(Beginning of Records for the exercise)

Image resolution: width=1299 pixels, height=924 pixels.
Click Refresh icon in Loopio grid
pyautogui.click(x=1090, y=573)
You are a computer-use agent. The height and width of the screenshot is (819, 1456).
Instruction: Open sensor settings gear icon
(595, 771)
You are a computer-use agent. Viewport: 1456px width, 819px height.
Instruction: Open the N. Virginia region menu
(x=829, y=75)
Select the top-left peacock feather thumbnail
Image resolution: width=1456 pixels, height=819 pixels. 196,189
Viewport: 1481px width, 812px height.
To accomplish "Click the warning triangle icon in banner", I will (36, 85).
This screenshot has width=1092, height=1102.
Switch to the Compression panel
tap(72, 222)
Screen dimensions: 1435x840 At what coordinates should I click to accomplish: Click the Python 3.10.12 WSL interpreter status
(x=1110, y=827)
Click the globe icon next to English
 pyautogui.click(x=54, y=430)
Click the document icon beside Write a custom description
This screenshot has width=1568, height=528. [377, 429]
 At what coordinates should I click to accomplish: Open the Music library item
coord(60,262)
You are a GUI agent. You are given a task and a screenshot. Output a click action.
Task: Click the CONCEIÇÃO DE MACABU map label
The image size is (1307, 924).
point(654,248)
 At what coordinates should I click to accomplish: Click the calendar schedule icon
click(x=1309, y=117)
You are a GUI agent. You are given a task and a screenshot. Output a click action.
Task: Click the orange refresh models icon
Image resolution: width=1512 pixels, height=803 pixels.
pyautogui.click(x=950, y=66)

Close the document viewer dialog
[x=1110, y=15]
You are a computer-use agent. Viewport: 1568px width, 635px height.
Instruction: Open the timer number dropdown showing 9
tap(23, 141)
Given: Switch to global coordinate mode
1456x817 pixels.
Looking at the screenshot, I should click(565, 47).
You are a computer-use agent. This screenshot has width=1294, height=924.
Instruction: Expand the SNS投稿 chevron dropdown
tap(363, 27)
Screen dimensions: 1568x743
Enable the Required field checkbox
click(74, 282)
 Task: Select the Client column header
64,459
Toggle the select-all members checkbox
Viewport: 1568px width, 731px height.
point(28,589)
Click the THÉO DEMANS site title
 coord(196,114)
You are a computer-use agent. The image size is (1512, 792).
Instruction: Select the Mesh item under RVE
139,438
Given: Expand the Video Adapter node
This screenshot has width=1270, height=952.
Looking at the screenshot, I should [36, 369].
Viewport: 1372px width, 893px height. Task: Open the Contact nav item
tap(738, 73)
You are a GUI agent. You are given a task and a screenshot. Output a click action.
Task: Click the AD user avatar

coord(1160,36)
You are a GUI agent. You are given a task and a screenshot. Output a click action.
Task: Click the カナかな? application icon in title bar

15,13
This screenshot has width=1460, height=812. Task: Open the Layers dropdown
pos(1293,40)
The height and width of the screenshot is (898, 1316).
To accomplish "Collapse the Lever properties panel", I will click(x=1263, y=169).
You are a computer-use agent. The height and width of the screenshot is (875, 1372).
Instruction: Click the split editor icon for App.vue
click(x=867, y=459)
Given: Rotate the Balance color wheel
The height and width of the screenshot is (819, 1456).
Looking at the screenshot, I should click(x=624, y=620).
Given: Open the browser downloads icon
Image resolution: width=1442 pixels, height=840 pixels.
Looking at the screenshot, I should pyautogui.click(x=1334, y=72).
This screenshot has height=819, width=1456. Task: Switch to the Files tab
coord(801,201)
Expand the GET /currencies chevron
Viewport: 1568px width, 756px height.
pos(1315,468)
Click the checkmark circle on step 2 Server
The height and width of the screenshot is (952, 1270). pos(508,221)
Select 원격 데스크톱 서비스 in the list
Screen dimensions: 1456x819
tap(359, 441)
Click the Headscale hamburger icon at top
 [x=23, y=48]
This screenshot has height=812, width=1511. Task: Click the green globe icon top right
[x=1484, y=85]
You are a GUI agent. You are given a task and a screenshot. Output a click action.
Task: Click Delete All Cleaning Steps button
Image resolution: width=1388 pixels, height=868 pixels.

(End of Records for the exercise)

About this task: Only output the lines from the one with "Click the checkmark circle on step 2 Server" through the end of the entries above, exactly as they are.

Exercise answer:
Click the checkmark circle on step 2 Server
The height and width of the screenshot is (952, 1270). pos(508,221)
Select 원격 데스크톱 서비스 in the list
Screen dimensions: 1456x819
tap(359, 441)
Click the Headscale hamburger icon at top
 [x=23, y=48]
This screenshot has height=812, width=1511. Task: Click the green globe icon top right
[x=1484, y=85]
You are a GUI agent. You are given a task and a screenshot. Output a click action.
Task: Click Delete All Cleaning Steps button
Image resolution: width=1388 pixels, height=868 pixels.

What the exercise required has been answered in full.